Job openings advertised by US employers — widely considered to be a proxy for labour demand — tallied 7.67mn during the month, the labour department said on Tuesday, up from 7.66mn in September.

The two monthly figures marked the first Job Openings and Labor Turnover reports since the 43-day federal government shutdown delayed and cancelled several economic data releases, prompting investors and economists to seek private-sector statistics to gauge the health of the world’s largest economy.

October’s figure surpassed economists’ expectations of 7.11mn roles, according to a Bloomberg survey. Openings for workers in healthcare and retail trade drove the increase.

The higher than expected openings number comes amid heightened concerns about the health of the US economy. Investors and economists had feared the labour market had deteriorated beyond its “low hire, low fire” state, a situation where the unemployment rate remains historically low but those out of work are finding it tough to land a new job.

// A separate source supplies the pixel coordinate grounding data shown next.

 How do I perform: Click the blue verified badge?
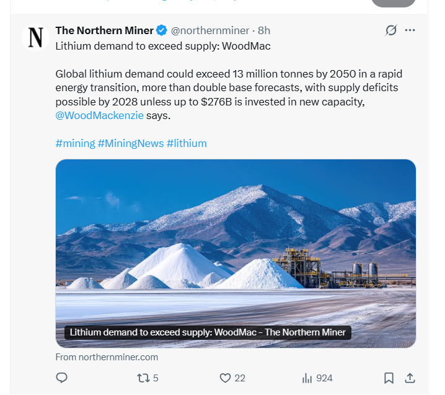162,30
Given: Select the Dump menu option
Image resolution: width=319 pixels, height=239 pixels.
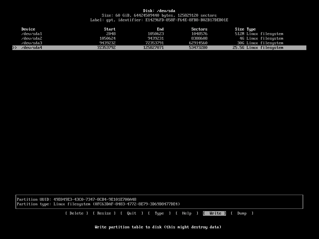Looking at the screenshot, I should pos(242,213).
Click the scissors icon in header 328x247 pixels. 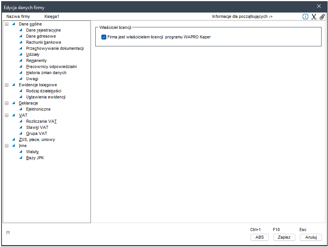pos(314,17)
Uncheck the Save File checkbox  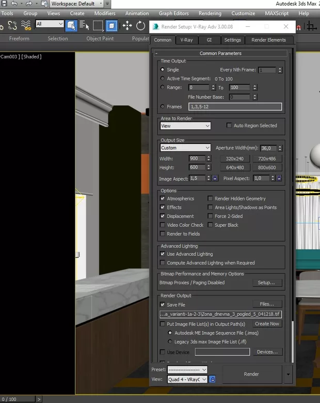click(x=163, y=305)

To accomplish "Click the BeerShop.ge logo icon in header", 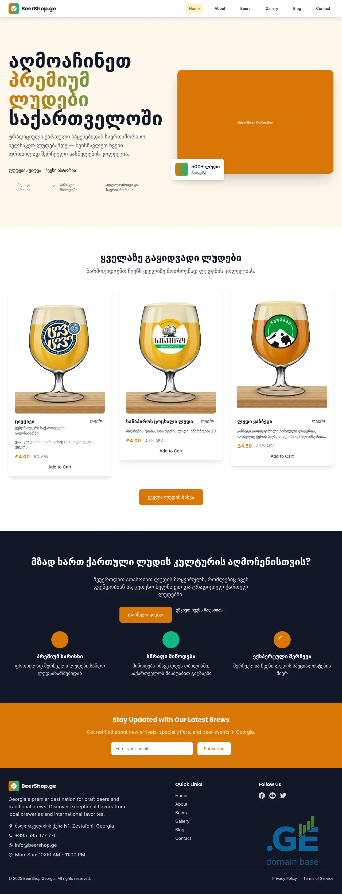I will pyautogui.click(x=14, y=8).
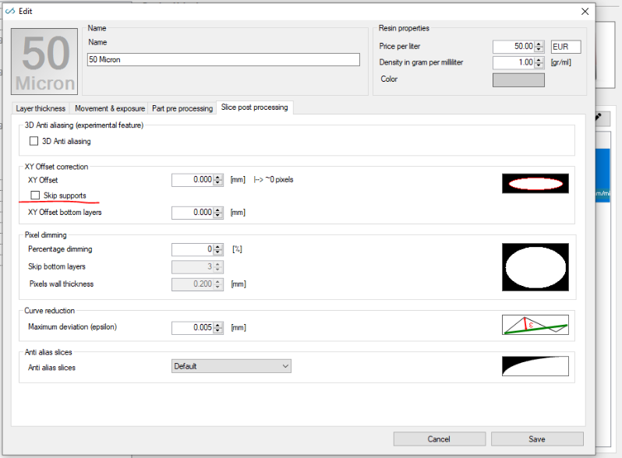Click the 50 Micron profile thumbnail icon
The height and width of the screenshot is (458, 622).
[x=44, y=62]
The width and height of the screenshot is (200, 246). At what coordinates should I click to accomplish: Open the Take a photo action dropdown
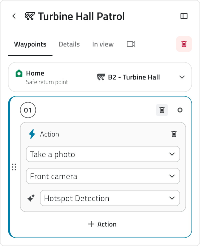pyautogui.click(x=103, y=154)
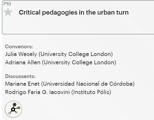Click University College London after Adriana Allen
Image resolution: width=154 pixels, height=120 pixels.
(79, 63)
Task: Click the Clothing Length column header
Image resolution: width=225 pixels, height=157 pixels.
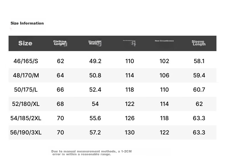Action: (60, 43)
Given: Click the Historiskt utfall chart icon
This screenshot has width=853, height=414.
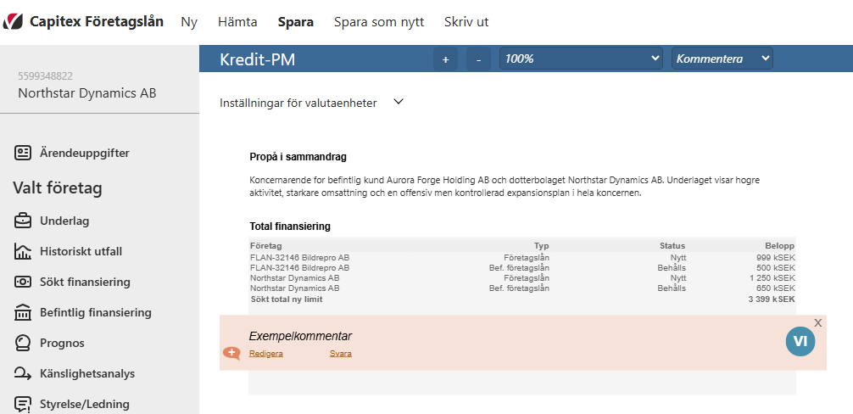Looking at the screenshot, I should click(22, 251).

Matthew Martin, senior US economist at Oxford Economics, said: “The data is unlikely to prevent the Federal Reserve from following through with a rate cut later this week, but it does support our assumption that officials will opt for an extended pause due to signs of labour market stabilisation.”

Economists expect the Fed to cut rates by a quarter point on Wednesday to help prop up the labour market, but with inflation above the bank’s target rate, policymakers and investors remain divided on the outlook for monetary policy in 2026.

The two-year Treasury yield, which shifts with changes in monetary policy expectations, was up 0.03 percentage points at 3.61 per cent in afternoon dealings. The S&P 500 was up 0.1 per cent.

Nicole Bachaud, a labour economist at jobs site ZipRecruiter, called the increase in job openings “a welcomed refresh to a stale labour market with rising unemployment”.

“If this trend continues, employers can expect to see a tighter labour market ahead in 2026 as the labour force continues to retract, and negotiating power is handed back to workers,” she said.

Despite the increase in job openings, employers have been slow to fill those roles. Hirings dropped by 218,000 to 5.149mn in October. The number of workers who quit their jobs — the economists’ preferred measure of workers’ confidence in the labour market — fell slightly to 1.8 per cent. That is the lowest level in more than five years, indicating some stagnation.

Lay-offs also rose 4 per cent to 1.9mn with high-profile workforce reductions at companies including Amazon, Paramount, United Parcel Service and Target.

The labour department will release its delayed non-farm payrolls data for November next Tuesday.